Proposals are expected to develop technologies applying non-conventional energy sources to processes of high industrial interest. The concepts proposed should:

  • Show potential for integration in a renewable electricity grid, and consider the relevant limitations (fluctuating nature of the electricity stream);
  • Provide significant advantages in terms of resource and energy efficiency, compared to the current state of the art processes (or similar ones, as relevant);
  • Provide improved flexibility, working at variable throughputs without major losses in the overall process performance;
  • Be applicable to continuous processes and/or show potential enabling the replacement of current batch ones;
  • Consider, where relevant, the possibility for containerised and/or mobile (e.g. biomass in situ processing) technologies;
  • Consider Life Cycle Assessment proving a reduced environmental footprint;
  • Consider replicability and scalability of the proposed concepts.

Activities should start at TRL 4 and achieve TRL 6 at the end of the project.

The Commission considers that proposals requesting a contribution from the EU between EUR 6 and 10 million would allow this specific challenge to be addressed appropriately.

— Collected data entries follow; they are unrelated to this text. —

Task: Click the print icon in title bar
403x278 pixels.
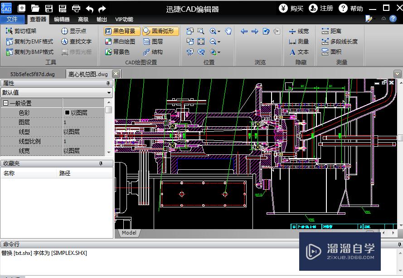Action: pyautogui.click(x=76, y=9)
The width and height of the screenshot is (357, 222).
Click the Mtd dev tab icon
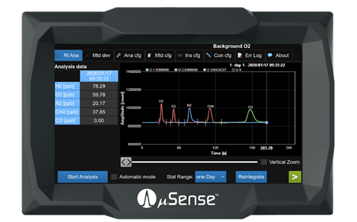pos(89,55)
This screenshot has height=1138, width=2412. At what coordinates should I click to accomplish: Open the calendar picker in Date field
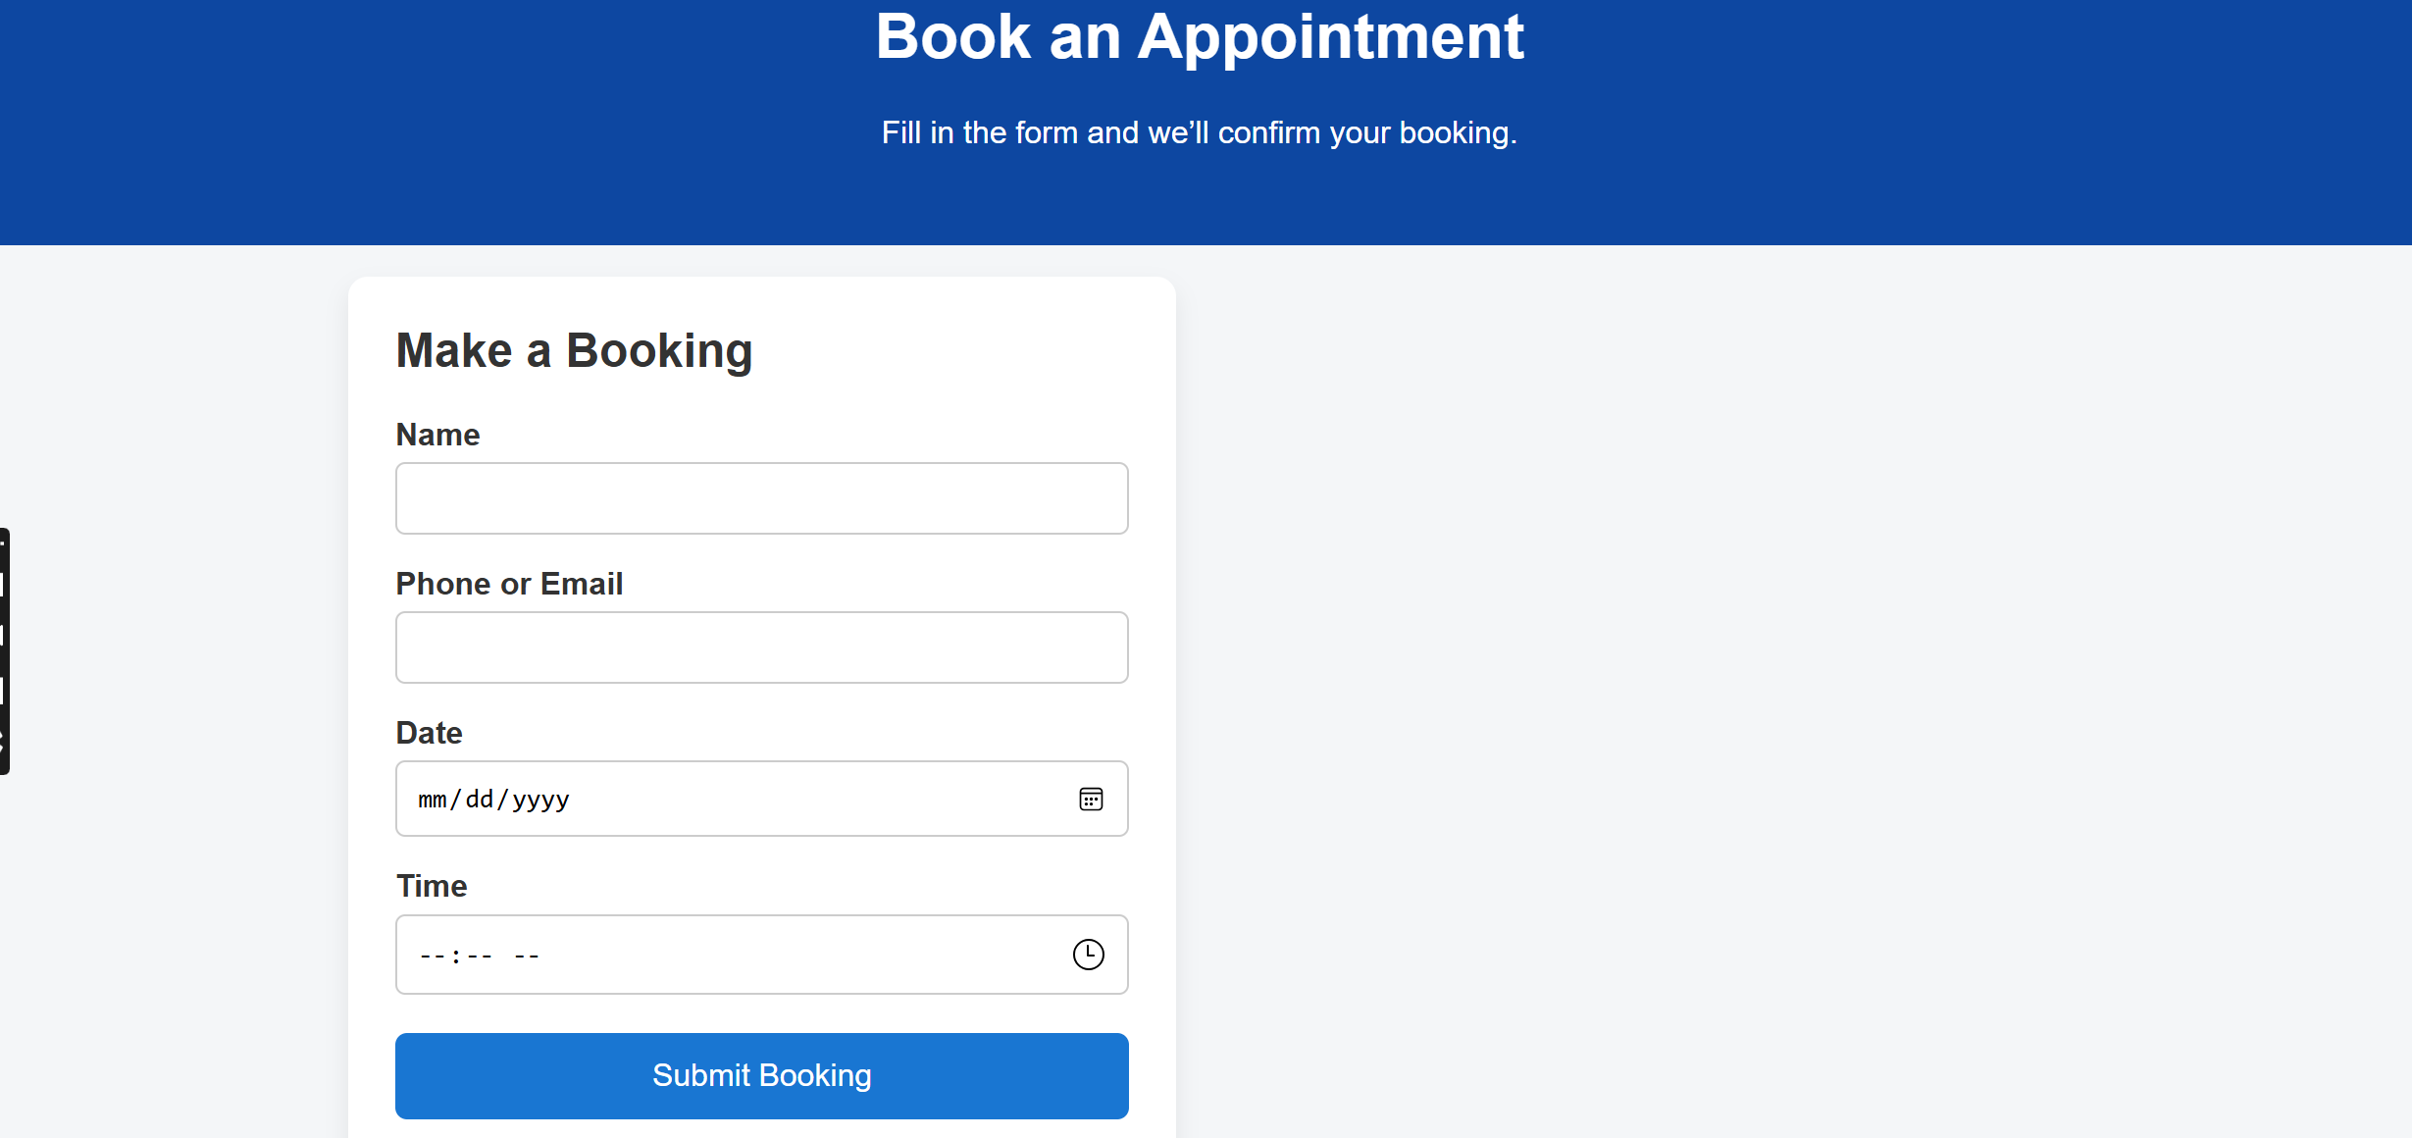1091,800
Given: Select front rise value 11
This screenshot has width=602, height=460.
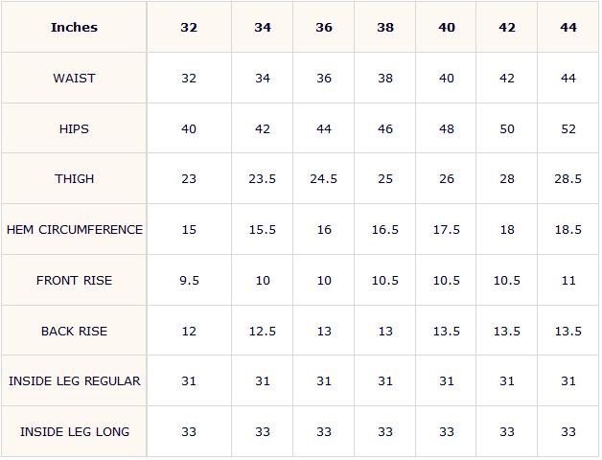Looking at the screenshot, I should pos(568,280).
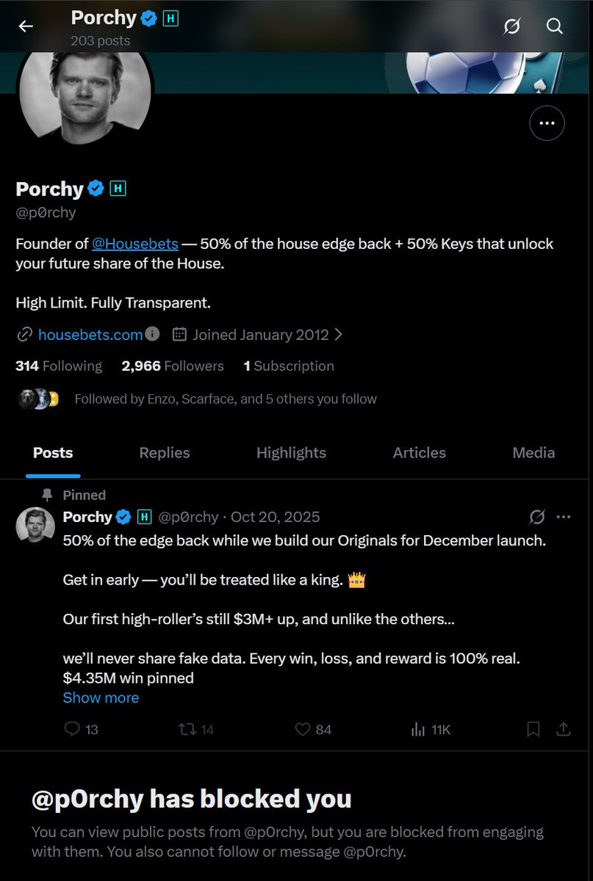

Nonetheless, this does not preclude submission and selection of proposals requesting other amounts.

Non-conventional energy sources, such as microwave, plasma, ultrasound and laser, as well as electrochemical and photochemical processes, have already been applied in process intensification, mainly at lab scale, showing significant improvements in process performance (e.g. improved selectivity, crystal nucleation, reaction speed easing raw material demand) for the benefit of energy efficiency. The processes powered by non-conventional energy sources are suitable for connection to the electricity grid. They allow variable throughputs to better follow market demand and enable leaner production paradigms (e.g. decreased stock, production on demand). Such technologies are suitable for downscaling and continuous processing, where they can also be coupled with real time monitoring allowing a finer control of the transformations.

  • Allowing for a -30% to +30% energy input within RES fluctuations timeframes, without significant losses in specific energy efficiency;
  • Improvement in energy efficiency of 30%;
  • Improvement in resource efficiency of 30%;
  • Decrease in CO2 emissions by 40% (without considering the electricity generation and at steady state);
  • Decreased OPEX and CAPEX by 15%;
  • Effective dissemination of major innovation outcomes to the current and the next generation of employees of the SPIRE sectors, through the development of learning resources with flexible usability. These should be ready to be easily integrated in existing curricula and modules for undergraduate level and lifelong learning programs.

Relevant indicators and metrics, with baseline values, should be clearly stated in the proposal.